Raising the Stones by Sheri S. Tepper
453 pages
Published 1990
Read from November 8 to November 16
Rating: ★★★ out of 5
Tepper's Grass
was an ambitious but tremendously flawed novel, its potentially
interesting characters and storylines lost in a mess of Lifetime
melodrama and increasingly irrelevant and uninteresting secondary
characters. I was glad I read it, but equally glad to have it behind me
for good. Which was why I was a bit surprised to find myself thinking of
it a lot, and with fondness, a few weeks ago. I had grown
retrospectively fond of the world of Grass and its wider milieu, and I
was intrigued to follow the further implied adventures (spoilers, I guess)

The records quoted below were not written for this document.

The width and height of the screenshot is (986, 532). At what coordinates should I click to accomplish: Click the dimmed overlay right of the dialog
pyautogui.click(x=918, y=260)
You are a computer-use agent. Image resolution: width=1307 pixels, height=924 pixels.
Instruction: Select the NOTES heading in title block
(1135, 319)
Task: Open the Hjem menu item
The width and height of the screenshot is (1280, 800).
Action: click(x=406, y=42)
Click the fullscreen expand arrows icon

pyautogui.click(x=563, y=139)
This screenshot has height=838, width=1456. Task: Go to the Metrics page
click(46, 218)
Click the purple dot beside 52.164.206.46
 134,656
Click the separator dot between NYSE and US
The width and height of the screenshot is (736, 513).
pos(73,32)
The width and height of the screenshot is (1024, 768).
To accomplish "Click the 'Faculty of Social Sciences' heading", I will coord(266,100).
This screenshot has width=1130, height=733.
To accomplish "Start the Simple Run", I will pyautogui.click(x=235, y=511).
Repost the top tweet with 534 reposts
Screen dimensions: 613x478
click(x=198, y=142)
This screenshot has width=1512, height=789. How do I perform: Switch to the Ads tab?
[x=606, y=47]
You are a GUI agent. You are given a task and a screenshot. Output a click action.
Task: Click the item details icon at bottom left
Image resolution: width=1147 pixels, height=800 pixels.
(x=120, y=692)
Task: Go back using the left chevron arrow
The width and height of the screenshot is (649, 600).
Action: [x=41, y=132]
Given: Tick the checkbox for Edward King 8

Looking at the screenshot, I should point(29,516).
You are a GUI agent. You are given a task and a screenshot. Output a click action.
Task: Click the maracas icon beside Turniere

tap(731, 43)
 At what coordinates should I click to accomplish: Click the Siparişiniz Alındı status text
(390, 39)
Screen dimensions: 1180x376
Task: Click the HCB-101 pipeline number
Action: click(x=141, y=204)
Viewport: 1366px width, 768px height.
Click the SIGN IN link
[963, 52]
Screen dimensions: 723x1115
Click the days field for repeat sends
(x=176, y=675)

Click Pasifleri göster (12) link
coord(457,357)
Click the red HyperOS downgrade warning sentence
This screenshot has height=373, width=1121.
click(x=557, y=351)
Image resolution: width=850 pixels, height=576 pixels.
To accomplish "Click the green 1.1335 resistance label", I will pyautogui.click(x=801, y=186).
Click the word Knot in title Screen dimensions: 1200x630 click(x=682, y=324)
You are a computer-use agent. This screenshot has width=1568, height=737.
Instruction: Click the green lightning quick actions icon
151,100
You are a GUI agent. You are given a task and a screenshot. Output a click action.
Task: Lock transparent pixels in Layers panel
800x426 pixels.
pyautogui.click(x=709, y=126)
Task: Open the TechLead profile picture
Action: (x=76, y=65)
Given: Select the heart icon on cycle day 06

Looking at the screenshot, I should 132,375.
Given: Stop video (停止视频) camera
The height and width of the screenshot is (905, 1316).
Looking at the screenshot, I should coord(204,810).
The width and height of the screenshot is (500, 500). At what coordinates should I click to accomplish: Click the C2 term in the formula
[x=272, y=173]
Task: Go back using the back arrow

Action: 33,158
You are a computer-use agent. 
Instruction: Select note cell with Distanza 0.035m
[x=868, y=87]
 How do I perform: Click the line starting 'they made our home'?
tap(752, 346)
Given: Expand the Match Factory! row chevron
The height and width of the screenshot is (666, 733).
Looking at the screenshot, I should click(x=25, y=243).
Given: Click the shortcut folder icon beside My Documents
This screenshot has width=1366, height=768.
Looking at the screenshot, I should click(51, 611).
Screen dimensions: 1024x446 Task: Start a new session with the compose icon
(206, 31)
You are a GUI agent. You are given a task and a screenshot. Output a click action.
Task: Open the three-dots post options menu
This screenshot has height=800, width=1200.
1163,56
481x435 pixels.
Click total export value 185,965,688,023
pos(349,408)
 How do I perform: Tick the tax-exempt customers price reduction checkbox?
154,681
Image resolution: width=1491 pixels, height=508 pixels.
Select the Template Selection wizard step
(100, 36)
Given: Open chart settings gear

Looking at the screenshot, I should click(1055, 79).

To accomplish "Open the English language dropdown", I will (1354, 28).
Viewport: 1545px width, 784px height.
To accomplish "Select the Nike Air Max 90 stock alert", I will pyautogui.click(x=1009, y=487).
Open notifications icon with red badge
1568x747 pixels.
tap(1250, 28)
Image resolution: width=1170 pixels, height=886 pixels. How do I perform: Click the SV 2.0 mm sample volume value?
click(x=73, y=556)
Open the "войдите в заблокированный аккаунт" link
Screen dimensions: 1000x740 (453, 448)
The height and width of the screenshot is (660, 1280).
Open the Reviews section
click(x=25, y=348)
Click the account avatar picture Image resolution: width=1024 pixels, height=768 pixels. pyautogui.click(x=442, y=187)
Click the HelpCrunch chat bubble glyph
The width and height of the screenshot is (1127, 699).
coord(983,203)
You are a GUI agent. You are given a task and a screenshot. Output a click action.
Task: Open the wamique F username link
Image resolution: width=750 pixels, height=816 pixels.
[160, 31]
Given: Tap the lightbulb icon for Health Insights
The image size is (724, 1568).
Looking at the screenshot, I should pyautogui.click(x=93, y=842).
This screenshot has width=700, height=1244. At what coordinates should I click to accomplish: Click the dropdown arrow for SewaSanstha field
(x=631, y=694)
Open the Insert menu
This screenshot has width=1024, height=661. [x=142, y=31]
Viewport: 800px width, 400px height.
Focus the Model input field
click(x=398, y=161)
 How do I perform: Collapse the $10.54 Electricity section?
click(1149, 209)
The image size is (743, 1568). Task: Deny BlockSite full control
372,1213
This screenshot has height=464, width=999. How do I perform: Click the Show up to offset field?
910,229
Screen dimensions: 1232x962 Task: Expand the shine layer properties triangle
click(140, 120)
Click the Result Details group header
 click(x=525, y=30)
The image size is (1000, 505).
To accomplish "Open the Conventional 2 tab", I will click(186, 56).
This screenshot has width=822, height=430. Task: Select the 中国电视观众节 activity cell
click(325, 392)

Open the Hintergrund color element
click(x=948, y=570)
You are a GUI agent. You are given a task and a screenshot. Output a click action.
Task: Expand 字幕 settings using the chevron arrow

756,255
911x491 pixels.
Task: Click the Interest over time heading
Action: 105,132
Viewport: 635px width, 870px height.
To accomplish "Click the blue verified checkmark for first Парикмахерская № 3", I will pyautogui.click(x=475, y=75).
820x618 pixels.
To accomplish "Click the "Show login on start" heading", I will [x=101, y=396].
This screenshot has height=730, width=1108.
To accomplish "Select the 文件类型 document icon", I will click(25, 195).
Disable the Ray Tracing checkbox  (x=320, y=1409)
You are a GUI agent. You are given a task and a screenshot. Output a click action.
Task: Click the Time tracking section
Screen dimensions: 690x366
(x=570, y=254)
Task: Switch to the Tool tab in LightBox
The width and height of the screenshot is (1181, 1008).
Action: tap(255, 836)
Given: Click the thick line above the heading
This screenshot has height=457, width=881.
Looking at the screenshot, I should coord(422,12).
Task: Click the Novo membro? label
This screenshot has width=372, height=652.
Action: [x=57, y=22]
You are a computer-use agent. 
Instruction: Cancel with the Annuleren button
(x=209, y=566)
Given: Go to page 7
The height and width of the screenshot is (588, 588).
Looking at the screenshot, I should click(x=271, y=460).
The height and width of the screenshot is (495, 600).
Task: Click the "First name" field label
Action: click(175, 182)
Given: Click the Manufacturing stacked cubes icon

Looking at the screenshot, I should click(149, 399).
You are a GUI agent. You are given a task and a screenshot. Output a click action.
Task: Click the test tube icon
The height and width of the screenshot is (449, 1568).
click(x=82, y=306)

of Marjorie Westriding and her alien companion as they portaled from
world to world throughout the galaxy. Beyond that, and a general sense that I
owed Tepper's oeuvre a third opportunity to impress after she came so
close with Grass, I had no idea what to expect from Raising the Stones.
Raising the Stones is a mess. But in what seems to be a developing pattern, it's an ambitious
mess, attempting to use the artifices of soft science fiction and space
opera to articulate the role and meaning of religion and gods in human
life. Nowhere is this theme handled with subtlety. Parts of it read like
a 16 year old atheist gleefully mocking the excesses and prejudices of
the worst elements of certain religions. One particular passage, not
much longer than a page, dove to such dismissive, reductionist depths --
characters suggest, in all seriousness, that religions based in
pastoralist economies evince a predisposition toward militancy and
fanaticism because the stock-raising lifestyle genetically favored
people for paranoia and distrust -- that I felt my appreciation for the
book as a whole plummet by like half a star. It's like, religious
fanatics already provide you with plenty to critique. You don't have to
resort to calling them genetic scum and implicating entire populations
(cough from the Middle East cough) in the results of historical
accident.
Other bits of Tepper's religious forays were more
interesting, or at least more entertaining. The pastoral fanatics, while
obviously meant to be proxies of hard-line Islam, were mixed with Boer
trappings, which suited the group's political history quite well. The
one mention of Marjorie Westriding's subsequent adventures segues into
one of the more genially amusing satires, as her message of bulk-rate
pantheistic humanism got distorted by religious scholars over the course
of a millennium, to the point where her followers can't cut their hair
or eat eggs or see psychologists.
And then, of course, you have
the giant underground fungal god. Complete with god spores and
brainwashed cats to bring it nourishment. Which a) was fuckin' awesome,
and b) was described with just enough troubling detail to leave you uneasy
after (spoilers) its final "victory."
The real problem with Raising the Stones
was the characters. There were too many of them, and the vast majority
of them were interchangeable bureaucrats whose pivotal scenes involved
meetings ripped from the opening chapters of a Crichton potboiler. I
only cared about a handful of characters, and they all received
criminally few pages of POV.
Yet I can't bring myself to dislike
this book. And even after two flawed entries, I find myself more intent
than ever on obtaining the final book of the trilogy: it is hinted, ever
so briefly, that Sam from this book -- who is now, finally, somewhat
interesting at the end -- will seek out Marjorie from Grass on
her pantheistic mission around the galaxy. While I expect to be
disappointed, for some reason I just gotta see what happens next.